Quando a inspiração vem a gente não questiona, a gente senta e aplaude.

Boa leitura, bbs

Capítulo 3 - Gelda é uma ótima atriz


Zeldris e Gelda eram o tipo de pessoa que nunca haviam tido um encontro na vida, mas juravam de pés juntos que conseguiriam bolar um date perfeito para seus alvos… mesmo que nenhum dos dois fizesse a menor ideia de como fazer isso. 

—Evento de anime! — Gelda disse com os olhos brilhando.

—Ou você é muito retardada, ou você é muito retardada — ele bateu a mão na própria testa — Gelda, não é seu tipo de encontro perfeito. É o do Estarossa e da Matrona!

—Mas eles não sabem disso — ela deu de ombros e ele ergueu uma sobrancelha — Certo, certo, senhor sabichão. O que sugere?

—Algo que acontece em todos os clichês de romance — disse rabiscando algo em um papel. Era difícil acreditar que aquele garoto de voz grave e rosto sério era o escritor meloso daquelas fanfics todas — uma cafeteria. 

—Até que você não é de todo burro… — comentou insolente e foi ignorada. 

—O que temos que fazer agora é convencê-los — Zeldris disse se sentando no chão do quarto com a folha entre os dedos — Matrona aceitaria esse tipo de coisa?

—Óbvio que não — riu com desdém — alou! Ela é a Matrona — disse como se aquilo fosse absurdo e se arrependeu segundos depois ao ver a expressão de Zeldris — Z-Z…

—Gelda?

—S-Sim? 

—Como assim ela não aceitaria?

—B-Bom… — Gelda gaguejou tentando ganhar tempo. Estava tão nervosa que podia sentir nitidamente uma gotícula de suor escorrendo por sua coluna e chegando ao caminho da felicidade.

Ela sentiu um arrepio quando Zeldris se inclinou e apoiou o rosto nas mãos, provavelmente refletindo sobre a nova informação.

—ISSO TUDO É IDEIA SUA, BESTA FERA — ele gritou irritado, fazendo Gelda dar um pulo tão alto que quase atravessou o teto com os chifres (inexistentes, claro. Quem mandou se apaixonar por personagem de anime?) — COMO ASSIM ELA NÃO TOPA?

—Podemos dar um jeito nisso — sorriu nervosa tentando acalmá-lo.

—Como? — Zeldris perguntou numa súbita paz interior e cruzou as mãos abaixo do queixo, encarando a garota.

Gelda sentiu um arrepio.

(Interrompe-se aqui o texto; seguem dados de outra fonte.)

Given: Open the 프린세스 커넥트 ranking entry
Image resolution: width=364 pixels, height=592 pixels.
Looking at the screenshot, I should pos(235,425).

Sempre ouviu a mãe dizer que depois da calmaria vem a tempestade, e Zeldris parecia uma tempestade das mais emputecidas. 

—Hã… — gaguejou e encarou o chão, felizmente se deparando com uma coleção de mangás de garotas mágicas que ela conhecia cada capítulo e plot — e se fingíssemos que somos namorados? — sugeriu se sentindo ridícula — Matrona não hesitaria em me ajudar se achar que estou a fim de você e preciso de companhia. Além do mais, podemos sentar na mesma mesa que eles e você ouvirá toda a conversa. 

Gelda disse tudo num fôlego só, surpresa consigo mesma por ter um raciocínio tão bom em um intervalo tão curto de tempo.

—Interessante… — Zeldris se levantou e começou a andar em círculos pelo quarto — direi ao Estarossa que eu e você estamos tendo “algo” e que como você é muito tchonga, resolveu levar a amiga junto no encontro. Irei oferecer a ele uma oportunidade de falar com a amiga.

—Lembre a ele de não falar sobre o esgoto, por favor — a platinada disse, mas ele pareceu não ouvir, continuou andando em círculos pelo quarto e falando sozinho.

—Isso dará um plot perfeito — bateu uma mão na outra — já posso ver a primeira linha do capítulo do encontro — gesticulou algo no ar — “Johanes estava sem a menor vontade de comparecer ao encontro de seu irmão, principalmente após seu trágico acidente. Porém, ao colocar seus olhos em… ” — parou e olhou pra mim — como ela vai se chamar?

Ela sorriu automaticamente. Aquela era uma tarefa importantíssima, Gelda iria oficialmente nomear sua melhor amiga em uma fanfic!

—Florzinha! — disse num impulso. 

—E você? — ergueu uma sobrancelha. A garota suspirou aliviada, aparentemente ele havia gostado.

—Lindinha.

—Sei que vou me arrepender de ter perguntado, mas como eu me chamaria?

—Do…cinho? — sugeriu com um sorriso sem jeito e ele bateu a mão na própria testa. 

—Que seja, depois eu olho isso — bufou — nos encontraremos com nossas armas do crime no café perto da escola depois de amanhã, ok?

—Por que depois de amanhã? 

—É o tempo que preciso pra convencer meu irmão. 

—Então tá bom então — deu de ombros — o plano está em ação.

~No dia do encontro~

De alguma forma milagrosa, Zeldris havia conseguido tirar seu irmão idiota do cafofo que ele chamava de quarto. Estarossa só não tinha entrado em depressão ainda porque era teimoso demais pra isso. Desde o início ele já sabia que não tinha chance com Elizabeth, mas permaneceu insistindo naquela burrada. 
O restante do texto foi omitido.